Search code examples
c#htmlmshtmlweb-crawler

How to get HTML element coordinates using C#?


I am planning to develop web crawler, which would extract coordinates of html elements from web pages. I have found out that it is possible to get html element coordinates by using "mshtml" assembly. Right now I would like to know if it is possible and how to get only necessary information (html,css) from web page, and then by using appropriate mshtml classes get correct coordinates of all html elements?

Thank you!


Solution

  • I use these c# functions to determine element positions. You need to pass in a reference to the HTML element in question.

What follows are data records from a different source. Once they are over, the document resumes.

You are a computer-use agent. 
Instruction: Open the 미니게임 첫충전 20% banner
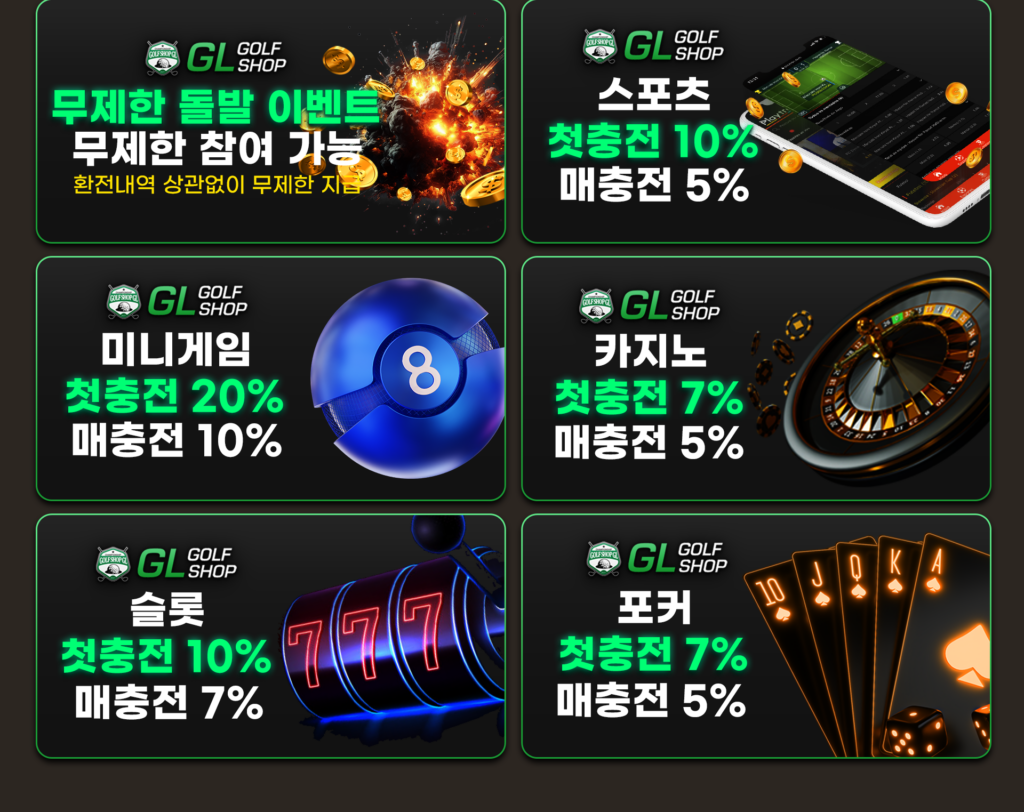click(x=270, y=379)
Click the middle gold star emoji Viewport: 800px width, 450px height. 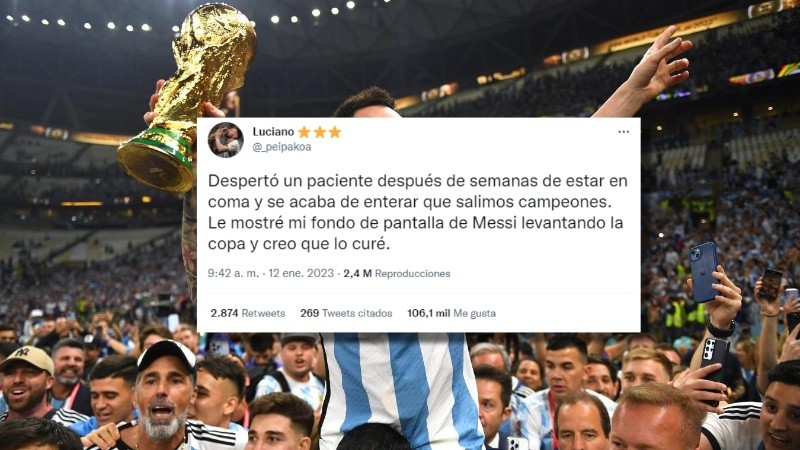point(319,132)
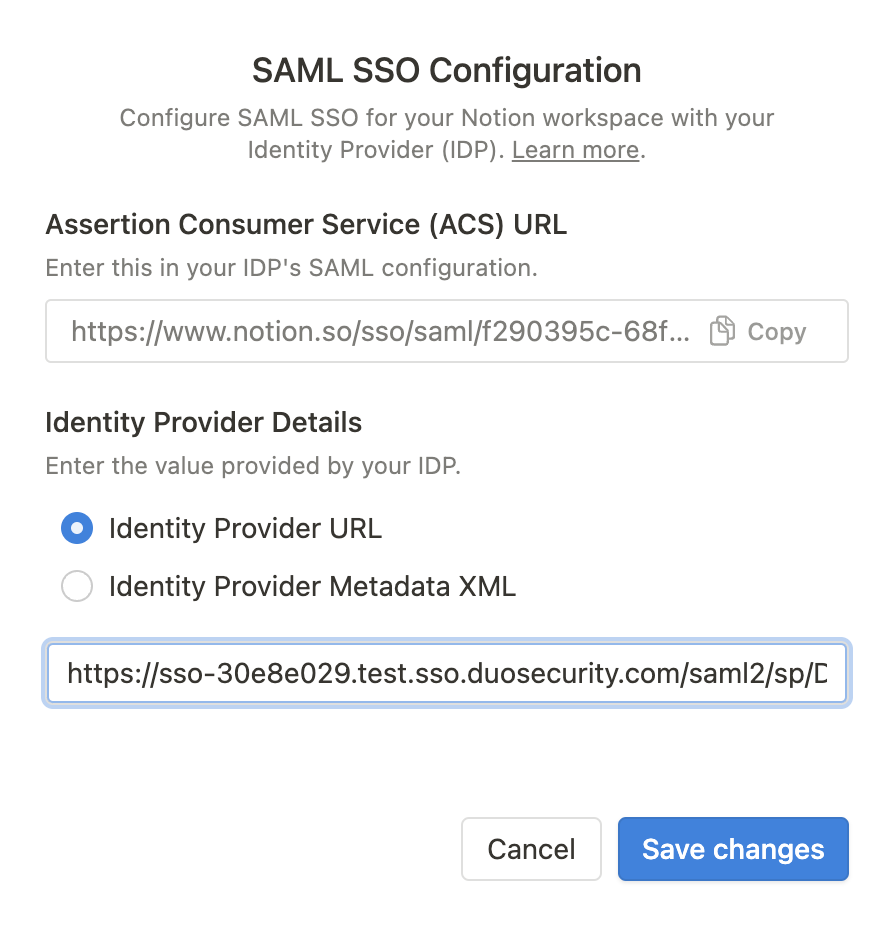
Task: Switch selection back to Identity Provider URL
Action: tap(77, 528)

    public static int findPosX( mshtml.IHTMLElement obj ) 
    {
      int curleft = 0;
      if (obj.offsetParent != null ) 
      {
        while (obj.offsetParent != null ) 
        {
          curleft += obj.offsetLeft;
          obj = obj.offsetParent;
        }
      } 
    
      return curleft;
    }
    
    public static int findPosY( mshtml.IHTMLElement obj ) 
    {
      int curtop = 0;
      if (obj.offsetParent != null ) 
      {
        while (obj.offsetParent != null ) 
        {
          curtop += obj.offsetTop;
          obj = obj.offsetParent;
        }
      } 
    
      return curtop;
    }
    

    I get HTML elements from the current document like so:

    // start an instance of IE
    public SHDocVw.InternetExplorerClass ie;
    ie = new SHDocVw.InternetExplorerClass();
    ie.Visible = true;
    
    // Load a url
    Object Flags = null, TargetFrameName = null, PostData = null, Headers = null;
    ie.Navigate( url, ref Flags, ref TargetFrameName, ref PostData, ref Headers );
    
    while( ie.Busy )
    {
      Thread.Sleep( 500 );
    }
    
    // get an element from the loaded document
    mshtml.HTMLDocumentClass document = ((mshtml.HTMLDocumentClass)ie.Document);
    document.getElementById("myelementsid");